---- EXERCISE MATERIALS

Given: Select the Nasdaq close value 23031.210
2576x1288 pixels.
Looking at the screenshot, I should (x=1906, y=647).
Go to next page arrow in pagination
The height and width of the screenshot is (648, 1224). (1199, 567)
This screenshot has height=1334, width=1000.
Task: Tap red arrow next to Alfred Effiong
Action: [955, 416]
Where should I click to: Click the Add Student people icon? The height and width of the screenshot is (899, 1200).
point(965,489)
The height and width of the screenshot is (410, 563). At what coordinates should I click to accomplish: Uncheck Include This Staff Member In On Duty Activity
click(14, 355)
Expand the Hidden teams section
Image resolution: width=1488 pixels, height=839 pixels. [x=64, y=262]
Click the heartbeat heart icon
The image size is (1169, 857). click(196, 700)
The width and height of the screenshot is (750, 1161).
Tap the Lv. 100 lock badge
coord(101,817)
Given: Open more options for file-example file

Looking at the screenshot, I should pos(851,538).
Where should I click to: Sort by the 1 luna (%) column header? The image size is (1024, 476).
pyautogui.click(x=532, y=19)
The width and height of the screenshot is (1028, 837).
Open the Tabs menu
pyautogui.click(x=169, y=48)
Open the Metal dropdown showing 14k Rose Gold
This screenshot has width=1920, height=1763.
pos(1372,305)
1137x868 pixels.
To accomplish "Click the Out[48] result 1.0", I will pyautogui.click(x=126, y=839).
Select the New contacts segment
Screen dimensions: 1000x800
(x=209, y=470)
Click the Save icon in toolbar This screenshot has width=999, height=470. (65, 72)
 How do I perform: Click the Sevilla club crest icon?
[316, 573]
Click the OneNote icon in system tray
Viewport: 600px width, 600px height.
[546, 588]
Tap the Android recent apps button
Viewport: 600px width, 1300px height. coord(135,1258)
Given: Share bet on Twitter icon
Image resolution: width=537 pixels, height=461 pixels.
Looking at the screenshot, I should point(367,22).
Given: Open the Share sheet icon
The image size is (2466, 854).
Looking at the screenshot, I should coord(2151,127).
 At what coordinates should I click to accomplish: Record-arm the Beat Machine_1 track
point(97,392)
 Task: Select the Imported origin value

--------

OBJECTIVE -
Copy every item above word for word, in the same order.

FINISHED EXERCISE -
Given: Select the Nasdaq close value 23031.210
2576x1288 pixels.
Looking at the screenshot, I should (x=1906, y=647).
Go to next page arrow in pagination
The height and width of the screenshot is (648, 1224). (1199, 567)
This screenshot has height=1334, width=1000.
Task: Tap red arrow next to Alfred Effiong
Action: [955, 416]
Where should I click to: Click the Add Student people icon? The height and width of the screenshot is (899, 1200).
point(965,489)
The height and width of the screenshot is (410, 563). At what coordinates should I click to accomplish: Uncheck Include This Staff Member In On Duty Activity
click(14, 355)
Expand the Hidden teams section
Image resolution: width=1488 pixels, height=839 pixels. [x=64, y=262]
Click the heartbeat heart icon
The image size is (1169, 857). click(196, 700)
The width and height of the screenshot is (750, 1161).
Tap the Lv. 100 lock badge
coord(101,817)
Given: Open more options for file-example file

Looking at the screenshot, I should pos(851,538).
Where should I click to: Sort by the 1 luna (%) column header? The image size is (1024, 476).
pyautogui.click(x=532, y=19)
The width and height of the screenshot is (1028, 837).
Open the Tabs menu
pyautogui.click(x=169, y=48)
Open the Metal dropdown showing 14k Rose Gold
This screenshot has width=1920, height=1763.
pos(1372,305)
1137x868 pixels.
To accomplish "Click the Out[48] result 1.0", I will pyautogui.click(x=126, y=839).
Select the New contacts segment
Screen dimensions: 1000x800
(x=209, y=470)
Click the Save icon in toolbar This screenshot has width=999, height=470. (65, 72)
 How do I perform: Click the Sevilla club crest icon?
[316, 573]
Click the OneNote icon in system tray
Viewport: 600px width, 600px height.
[546, 588]
Tap the Android recent apps button
Viewport: 600px width, 1300px height. coord(135,1258)
Given: Share bet on Twitter icon
Image resolution: width=537 pixels, height=461 pixels.
Looking at the screenshot, I should point(367,22).
Given: Open the Share sheet icon
The image size is (2466, 854).
Looking at the screenshot, I should coord(2151,127).
 At what coordinates should I click to accomplish: Record-arm the Beat Machine_1 track
point(97,392)
 Task: Select the Imported origin value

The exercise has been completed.